__SOURCE DATA__.
-*-

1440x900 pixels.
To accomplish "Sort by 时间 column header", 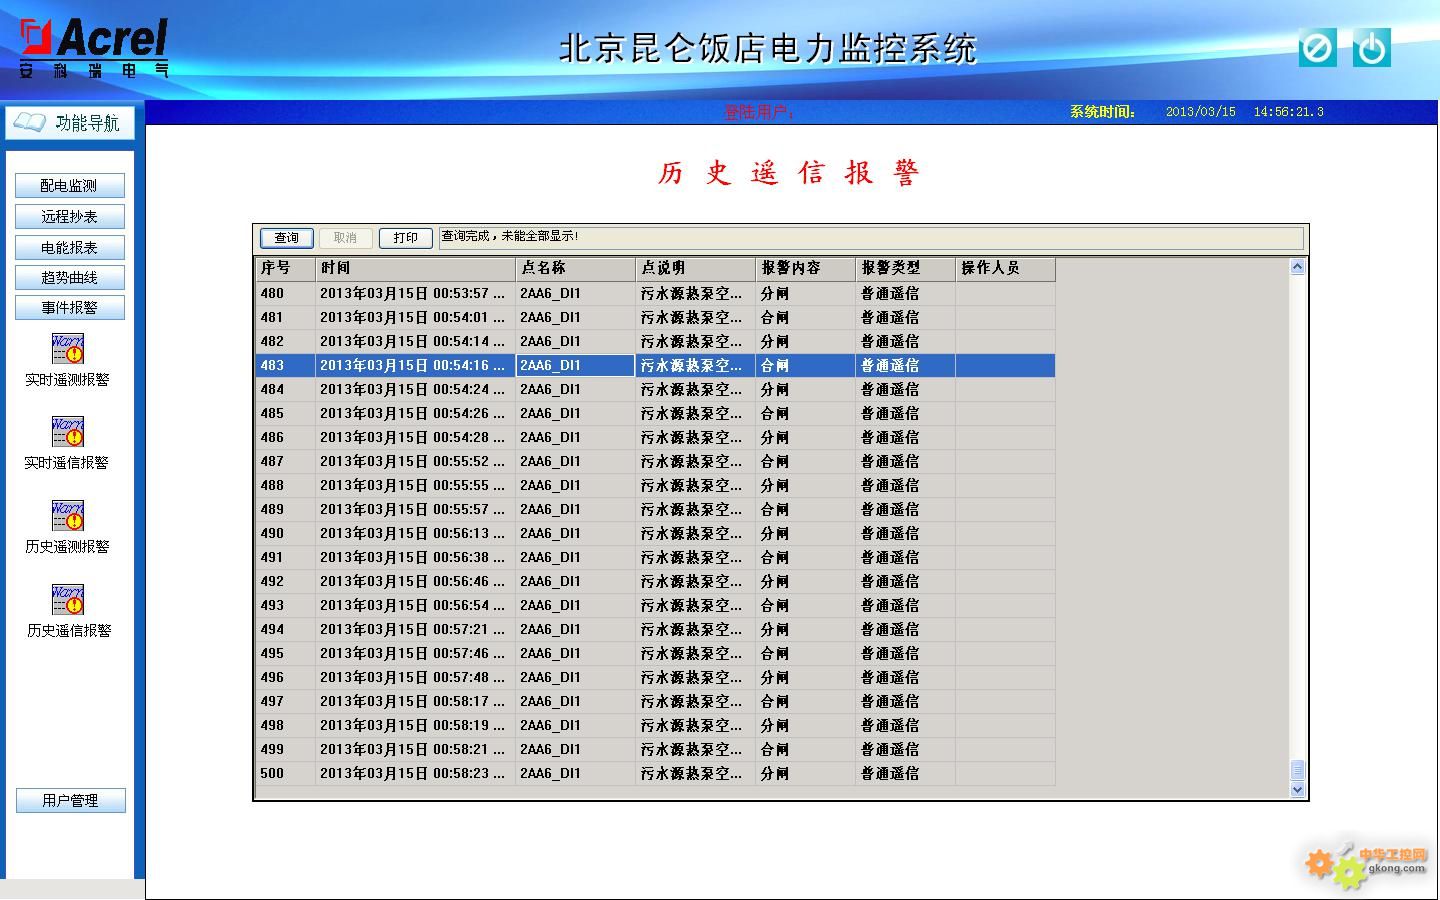I will [415, 268].
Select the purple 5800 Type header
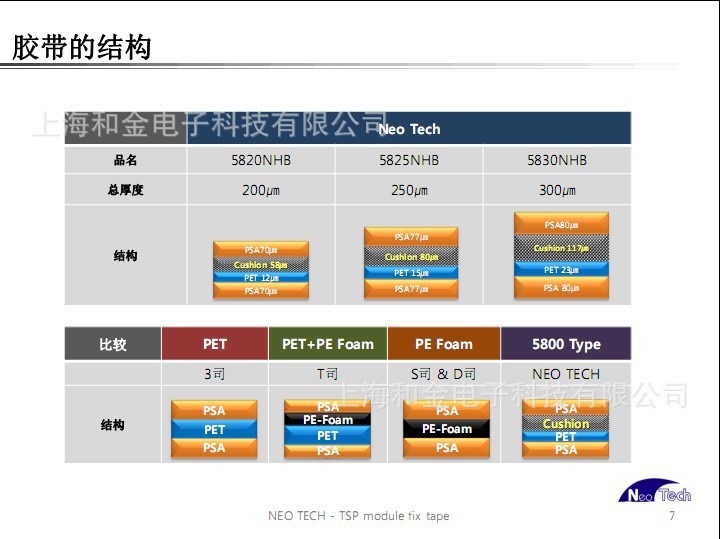The width and height of the screenshot is (720, 539). click(566, 344)
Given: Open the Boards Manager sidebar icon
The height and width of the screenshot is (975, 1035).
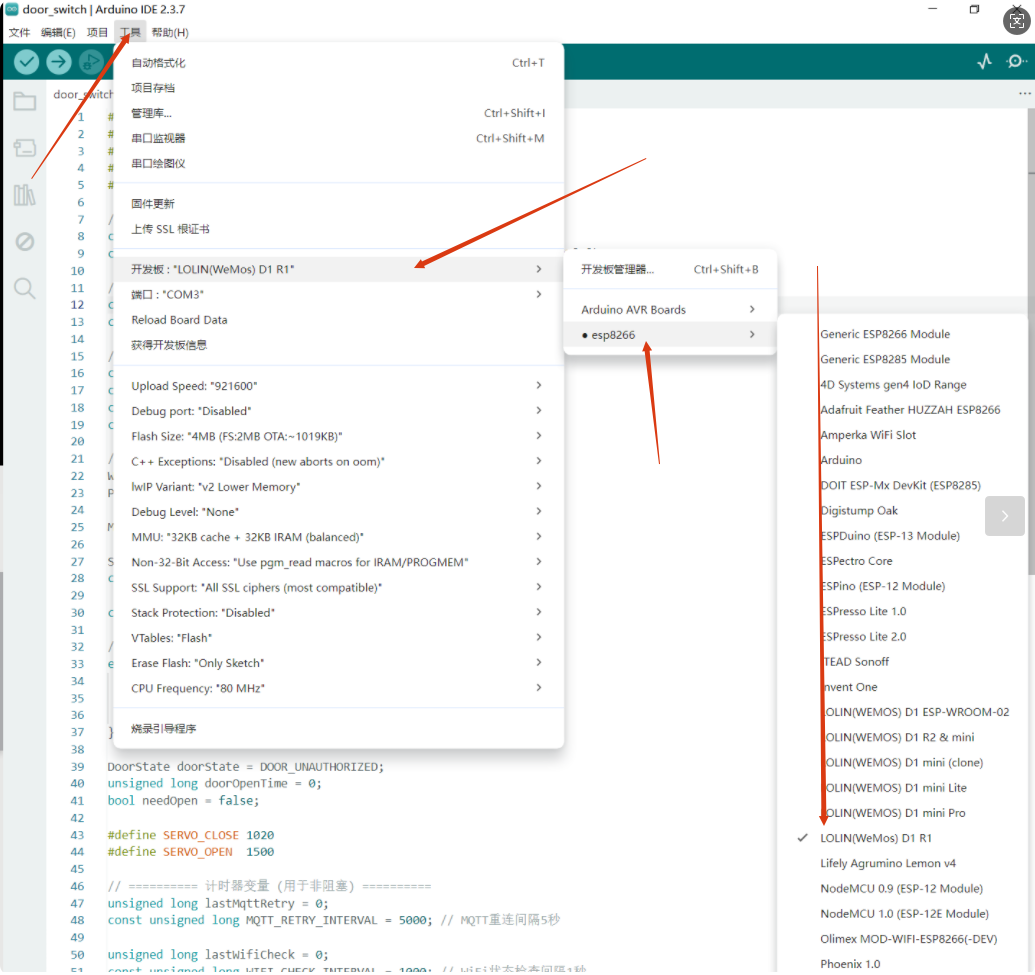Looking at the screenshot, I should [24, 148].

-*-

__PROBLEM TO WORK ON__. Please output the stretch from the line containing "Select the purple 5800 Type header" through the last of the lines above, both ends included, exactly as they appear. Leave the pictures out of your answer.

__RESPONSE BELOW__.
Select the purple 5800 Type header
The width and height of the screenshot is (720, 539). click(566, 344)
Given: Open the Boards Manager sidebar icon
The height and width of the screenshot is (975, 1035).
Looking at the screenshot, I should [24, 148].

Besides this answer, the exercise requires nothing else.